▶ _Objective_:
Can you output the records below exactly, from the line with "814x434 pixels." to the line with "Screen dimensions: 592x273 point(561,51)", both included?
(begin)
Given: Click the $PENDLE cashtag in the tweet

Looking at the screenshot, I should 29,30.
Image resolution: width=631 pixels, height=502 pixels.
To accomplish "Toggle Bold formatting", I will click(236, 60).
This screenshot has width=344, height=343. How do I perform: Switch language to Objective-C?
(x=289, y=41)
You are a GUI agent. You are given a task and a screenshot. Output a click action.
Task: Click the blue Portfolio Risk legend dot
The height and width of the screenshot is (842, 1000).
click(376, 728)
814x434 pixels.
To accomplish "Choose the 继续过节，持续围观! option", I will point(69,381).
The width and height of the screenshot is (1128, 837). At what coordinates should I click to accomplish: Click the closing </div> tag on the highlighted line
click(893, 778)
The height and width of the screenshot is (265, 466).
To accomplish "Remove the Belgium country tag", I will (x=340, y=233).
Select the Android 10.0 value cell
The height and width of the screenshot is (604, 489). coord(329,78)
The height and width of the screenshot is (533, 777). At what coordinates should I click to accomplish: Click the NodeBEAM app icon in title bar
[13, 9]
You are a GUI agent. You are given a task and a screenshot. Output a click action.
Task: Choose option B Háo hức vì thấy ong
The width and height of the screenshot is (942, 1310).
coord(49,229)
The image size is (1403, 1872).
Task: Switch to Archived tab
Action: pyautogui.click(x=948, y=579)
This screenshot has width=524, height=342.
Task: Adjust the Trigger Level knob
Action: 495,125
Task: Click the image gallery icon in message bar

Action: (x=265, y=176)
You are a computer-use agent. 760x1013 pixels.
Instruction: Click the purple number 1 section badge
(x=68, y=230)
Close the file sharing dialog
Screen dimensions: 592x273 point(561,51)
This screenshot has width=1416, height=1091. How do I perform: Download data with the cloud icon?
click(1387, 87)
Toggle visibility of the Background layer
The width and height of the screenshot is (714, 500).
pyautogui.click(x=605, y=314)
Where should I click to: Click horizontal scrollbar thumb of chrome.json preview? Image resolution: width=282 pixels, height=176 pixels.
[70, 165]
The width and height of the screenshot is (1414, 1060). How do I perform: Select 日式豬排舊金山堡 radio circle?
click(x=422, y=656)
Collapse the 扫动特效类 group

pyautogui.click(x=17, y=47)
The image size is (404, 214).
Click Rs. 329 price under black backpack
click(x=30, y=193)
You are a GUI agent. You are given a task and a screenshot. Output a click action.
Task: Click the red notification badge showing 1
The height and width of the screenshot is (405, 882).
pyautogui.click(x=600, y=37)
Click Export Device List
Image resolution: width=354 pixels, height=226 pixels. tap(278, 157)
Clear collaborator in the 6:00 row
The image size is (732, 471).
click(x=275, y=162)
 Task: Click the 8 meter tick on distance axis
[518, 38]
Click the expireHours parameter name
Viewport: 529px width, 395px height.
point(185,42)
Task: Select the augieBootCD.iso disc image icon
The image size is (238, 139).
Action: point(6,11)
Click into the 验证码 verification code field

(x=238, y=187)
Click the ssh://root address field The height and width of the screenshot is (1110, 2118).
(end)
▶ _Task solution_:
814x434 pixels.
To accomplish "Choose the 继续过节，持续围观! option", I will point(69,381).
The width and height of the screenshot is (1128, 837). At what coordinates should I click to accomplish: Click the closing </div> tag on the highlighted line
click(893, 778)
The height and width of the screenshot is (265, 466).
To accomplish "Remove the Belgium country tag", I will (x=340, y=233).
Select the Android 10.0 value cell
The height and width of the screenshot is (604, 489). coord(329,78)
The height and width of the screenshot is (533, 777). At what coordinates should I click to accomplish: Click the NodeBEAM app icon in title bar
[13, 9]
You are a GUI agent. You are given a task and a screenshot. Output a click action.
Task: Choose option B Háo hức vì thấy ong
The width and height of the screenshot is (942, 1310).
coord(49,229)
The image size is (1403, 1872).
Task: Switch to Archived tab
Action: pyautogui.click(x=948, y=579)
This screenshot has width=524, height=342.
Task: Adjust the Trigger Level knob
Action: 495,125
Task: Click the image gallery icon in message bar

Action: (x=265, y=176)
You are a computer-use agent. 760x1013 pixels.
Instruction: Click the purple number 1 section badge
(x=68, y=230)
Close the file sharing dialog
Screen dimensions: 592x273 point(561,51)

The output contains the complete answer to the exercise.